Les règles actuelles ne sont pas satisfaisantes, car les arrêtés ne sont pas respectés dès lors que les peines encourues sont très faibles. La commission émet donc un avis défavorable.
L'amendement n° 216, identique, tend également à la suppression de l'article sur les établissements de vente à emporter. La commission y est donc aussi défavorable.
M. Michel Dreyfus-Schmidt. Voilà pourquoi votre fille est muette !
M. Jean-Patrick Courtois, rapporteur. Oui, vous voulez supprimer un article que la commission considère bon ! Je ne peux donc pas émettre un avis favorable !

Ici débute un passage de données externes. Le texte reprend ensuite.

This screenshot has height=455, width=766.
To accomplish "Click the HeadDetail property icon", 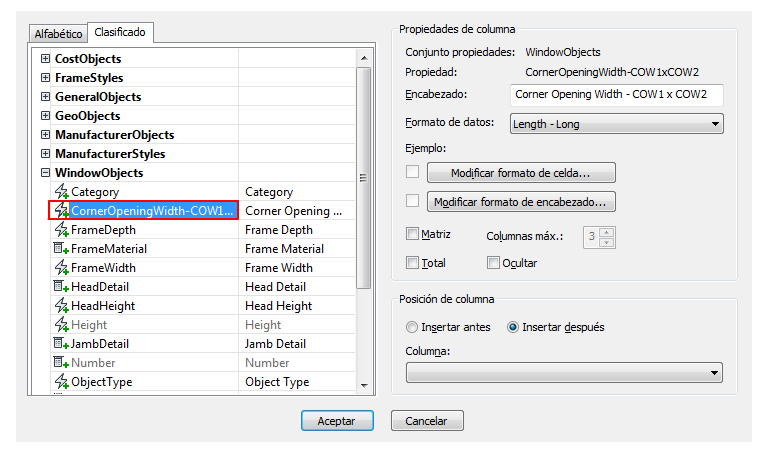I will click(61, 287).
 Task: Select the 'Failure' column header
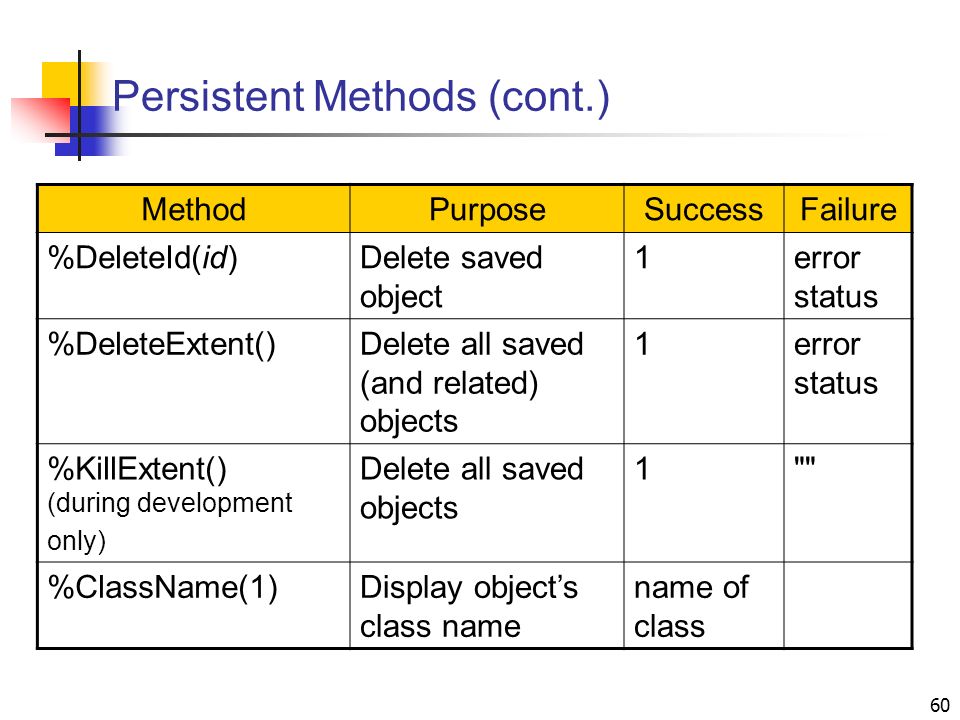[x=848, y=209]
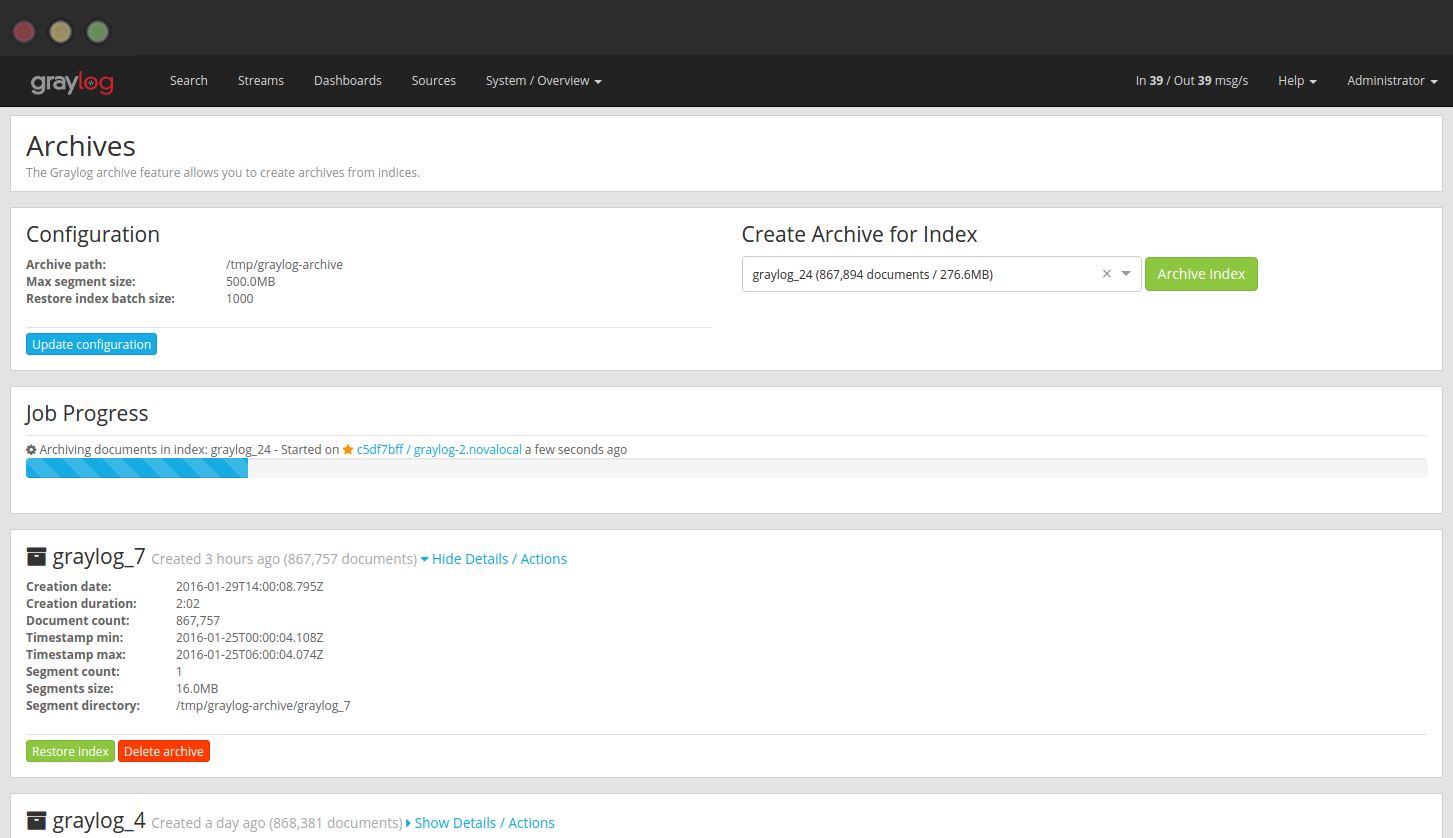Open the graylog-2.novalocal node link
This screenshot has height=838, width=1453.
pos(467,450)
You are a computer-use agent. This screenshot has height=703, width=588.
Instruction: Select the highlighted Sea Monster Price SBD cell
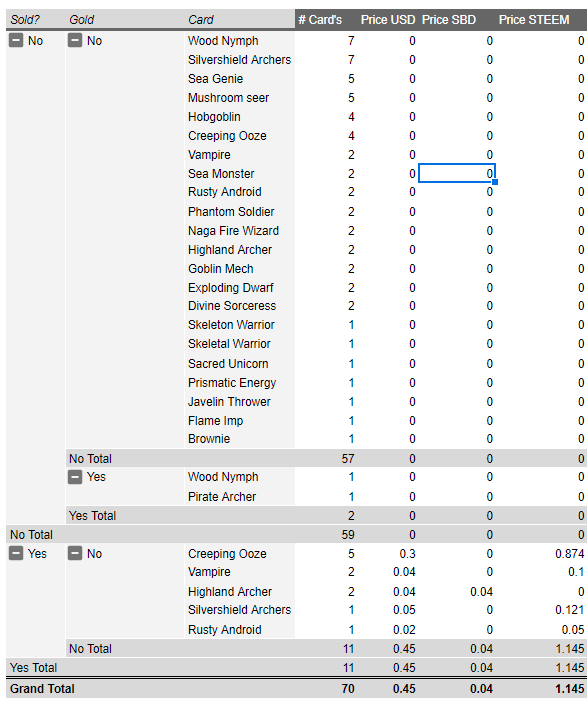point(457,174)
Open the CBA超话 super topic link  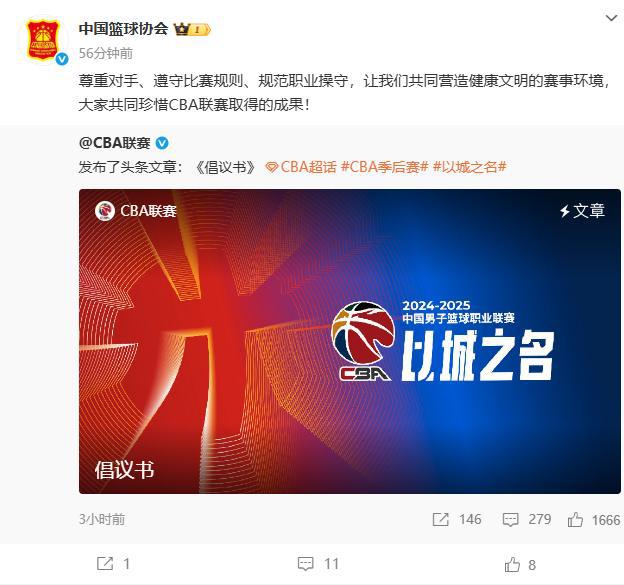point(301,167)
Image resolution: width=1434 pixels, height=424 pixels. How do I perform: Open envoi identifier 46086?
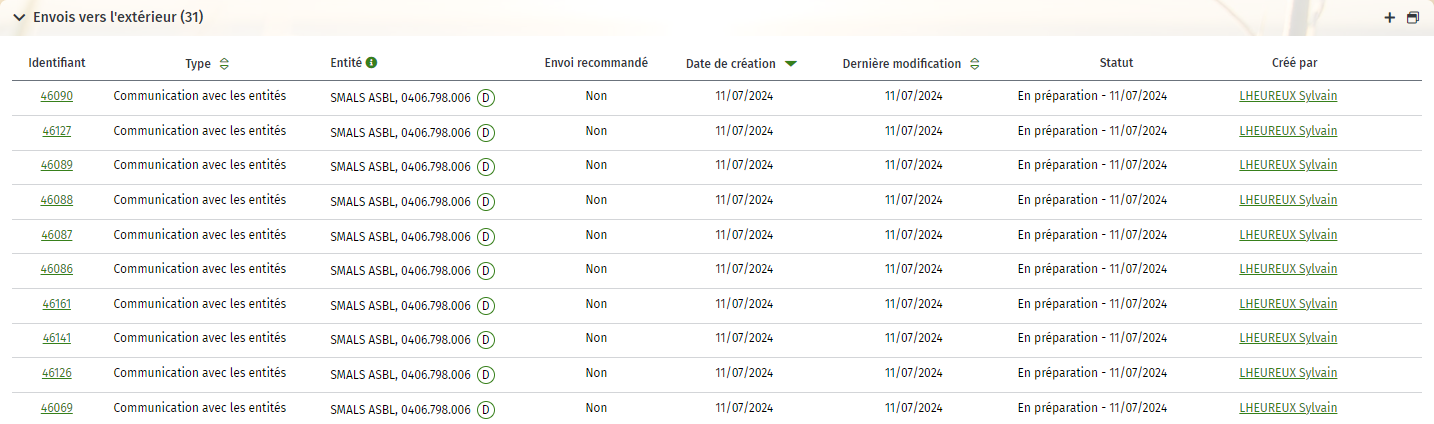tap(57, 269)
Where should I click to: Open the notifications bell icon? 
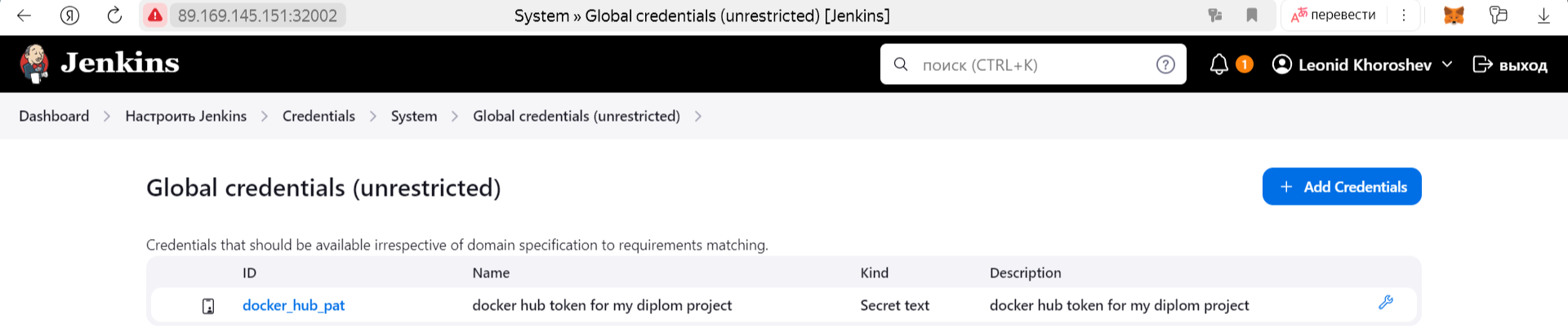[x=1218, y=64]
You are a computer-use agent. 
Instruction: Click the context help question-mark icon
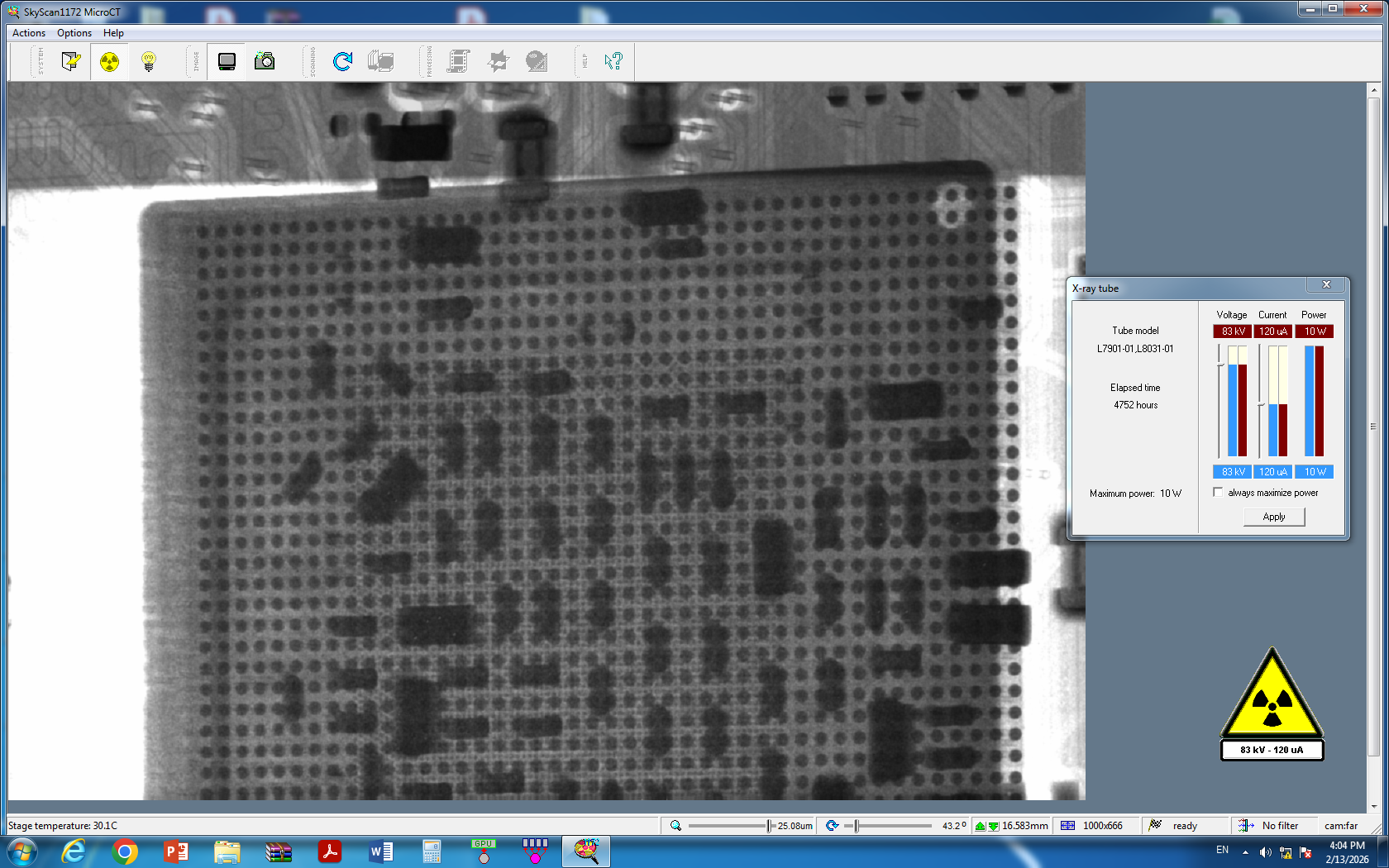point(613,61)
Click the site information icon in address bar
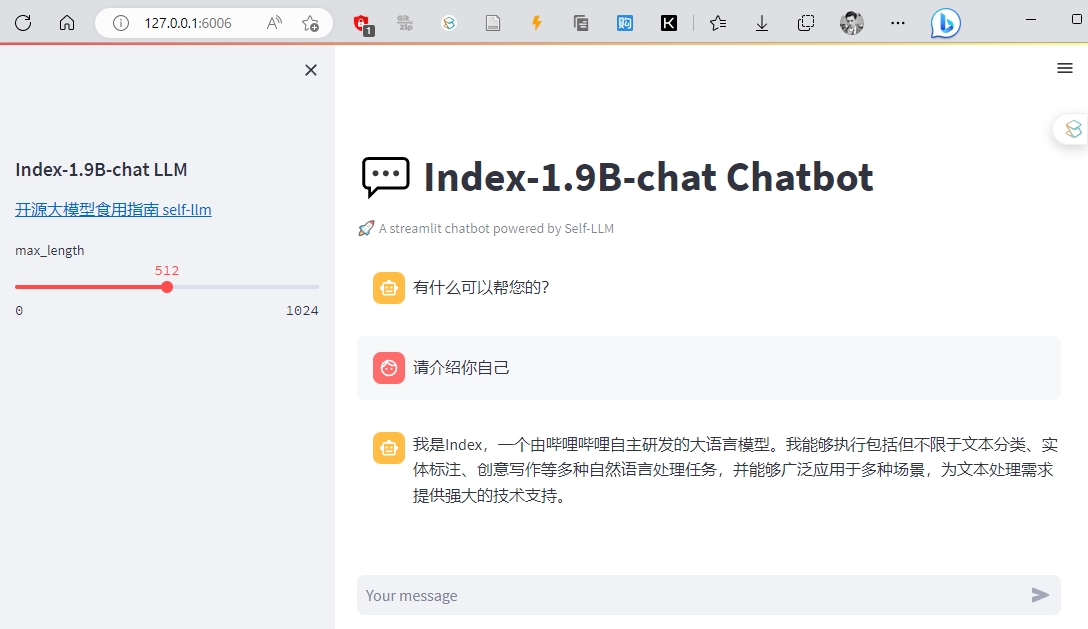This screenshot has height=629, width=1088. coord(121,22)
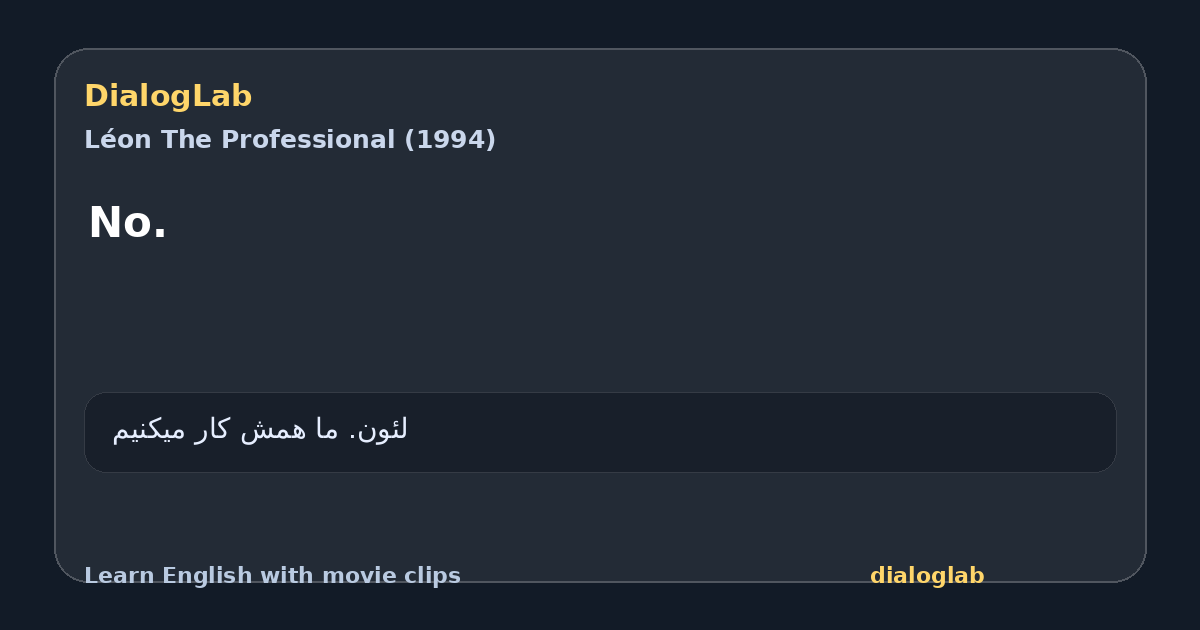This screenshot has width=1200, height=630.
Task: Click the Persian word "کار" in translation
Action: click(214, 430)
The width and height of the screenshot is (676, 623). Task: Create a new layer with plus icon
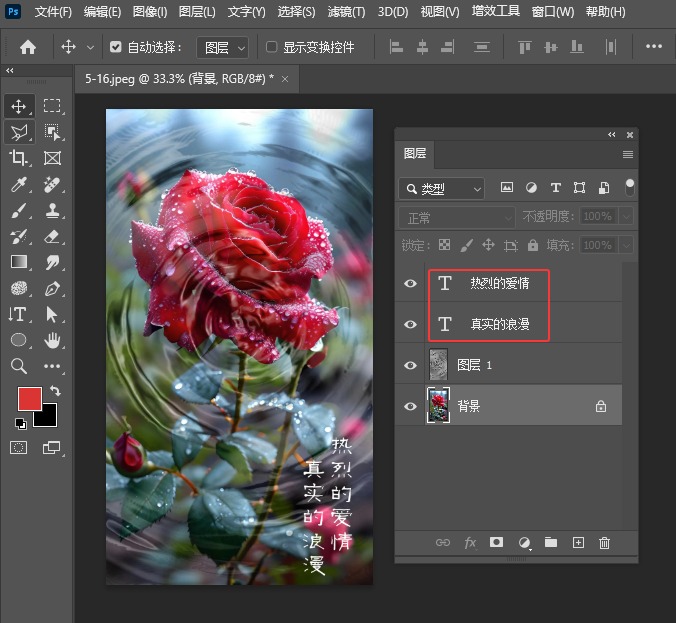(577, 543)
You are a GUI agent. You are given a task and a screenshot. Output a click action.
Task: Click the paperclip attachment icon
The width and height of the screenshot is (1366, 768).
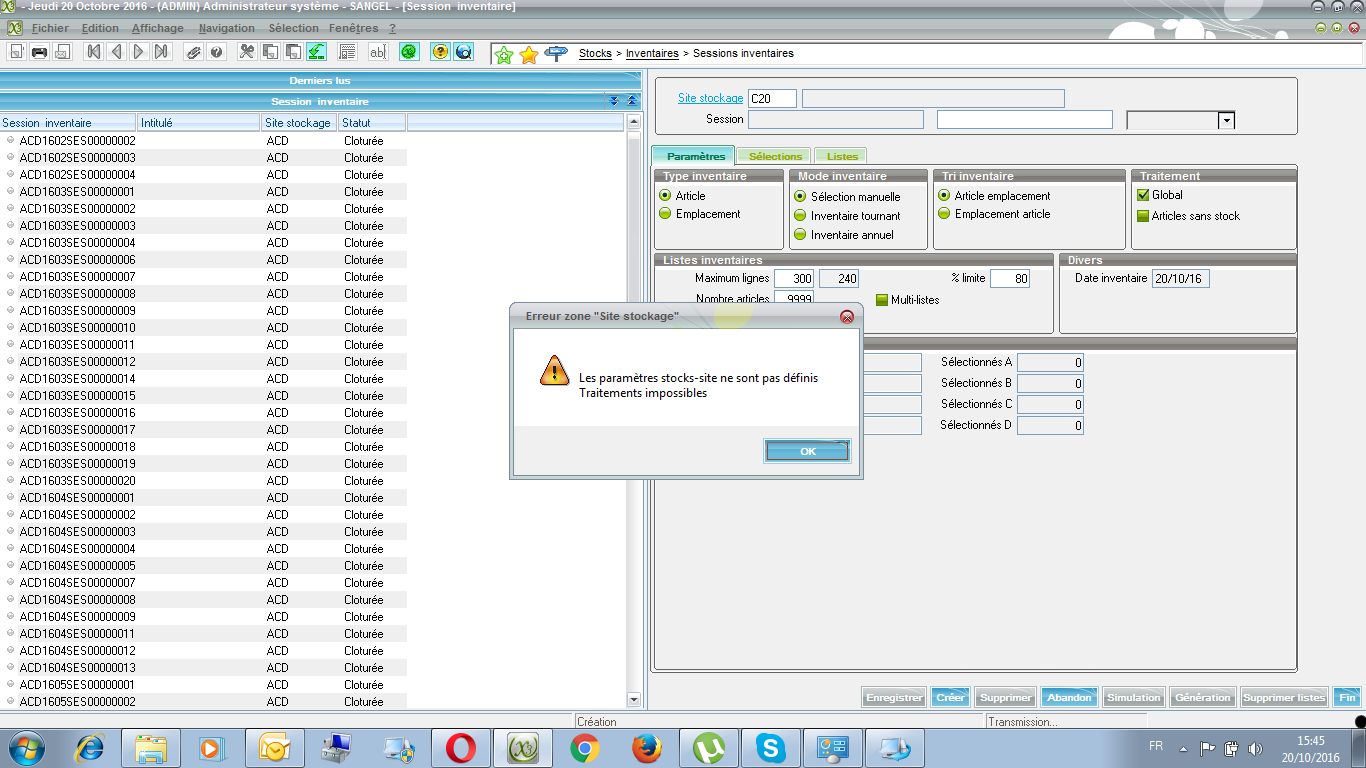click(x=193, y=52)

L'amendement n° 217 vise à limiter l'application des dispositions permettant la fermeture d'établissements de vente à emporter aux établissements qui ne sont pas titulaires d'un droit de place. Il est clair que l'objectif n'est pas d'interdire des établissements dont nous aurions autorisé la création. La commission est donc défavorable à cet amendement.
M. le président. Quel est l'avis du Gouvernement ?
M. Nicolas Sarkozy, ministre. Avis défavorable.
M. le président. Je mets aux voix les amendements identiques n°s 160 et 216.

(Les amendements ne sont pas adoptés.)
M. le président. Je mets aux voix l'amendement n° 217.

(L'amendement n'est pas adopté.)
M. le président. Je mets aux voix l'article 24.